#!/usr/bin/env python
#
# $Source: /home/blais/repos/cvsroot/conf/bin/fit-sizes,v $
# $Id: fit-sizes,v 1.5 2005/07/10 00:39:58 blais Exp $
#

"""fit-sizes [<options>] <file-or-dir> [<file-or-dir> ... ]

From a list of files or directories, select the files in a way that will fit as
close as possible a requested space, either by using given ordering, or by using
any ordering to fit as close as possible the allowed size.

In other words, given a fixed size for bundling files or directory contents,
what is the smallest amount of bundles we can fit the files in?

Output is lists of files, one list per line.

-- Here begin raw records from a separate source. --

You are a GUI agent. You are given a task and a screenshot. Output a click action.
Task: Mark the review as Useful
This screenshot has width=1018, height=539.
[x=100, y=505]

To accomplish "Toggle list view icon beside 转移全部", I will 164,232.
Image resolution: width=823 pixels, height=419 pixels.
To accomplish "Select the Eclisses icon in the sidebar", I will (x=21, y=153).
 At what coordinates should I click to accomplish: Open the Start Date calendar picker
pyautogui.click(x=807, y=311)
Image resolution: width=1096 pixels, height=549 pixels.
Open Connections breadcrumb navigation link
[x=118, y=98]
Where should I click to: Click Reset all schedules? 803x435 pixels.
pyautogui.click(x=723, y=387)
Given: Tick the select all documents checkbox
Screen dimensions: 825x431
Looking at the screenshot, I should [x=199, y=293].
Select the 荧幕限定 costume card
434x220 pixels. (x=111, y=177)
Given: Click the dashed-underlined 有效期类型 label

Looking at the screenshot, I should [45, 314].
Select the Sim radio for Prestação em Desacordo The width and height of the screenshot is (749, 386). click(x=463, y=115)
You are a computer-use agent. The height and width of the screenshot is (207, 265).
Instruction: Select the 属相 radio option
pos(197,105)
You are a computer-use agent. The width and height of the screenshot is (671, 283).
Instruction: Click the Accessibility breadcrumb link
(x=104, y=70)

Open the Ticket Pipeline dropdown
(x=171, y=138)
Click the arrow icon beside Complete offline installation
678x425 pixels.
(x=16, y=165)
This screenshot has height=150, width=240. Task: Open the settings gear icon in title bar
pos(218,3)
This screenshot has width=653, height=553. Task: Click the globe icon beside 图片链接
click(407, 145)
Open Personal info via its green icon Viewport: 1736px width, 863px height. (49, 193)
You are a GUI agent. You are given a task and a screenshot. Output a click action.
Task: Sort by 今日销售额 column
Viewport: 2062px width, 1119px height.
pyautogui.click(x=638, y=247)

(For now only the simple algorithm is provided.)
"""

## Changes:
## 
##   2005-06-17: towo at geocities.com
##     * changed use of `du` to `os.stat()`. much faster, but no filesyztem block sizes.
##     * added _sortedBitBest algorithm from http://www.cs.arizona.edu/icon/oddsends/bpack/bpack.htm
##
##   2005-06-16: towo at geocities.com
##     * added -R option. now rejecting can be switched off.
##     * changed name to fitSizes.py so it can be imported as a module.
## 
##   2005-06-16: blais
##     * incorporated towi changes.

__version__ = "Revision: 1.5 "
__author__ = "Martin Blais <blais@furius.ca>"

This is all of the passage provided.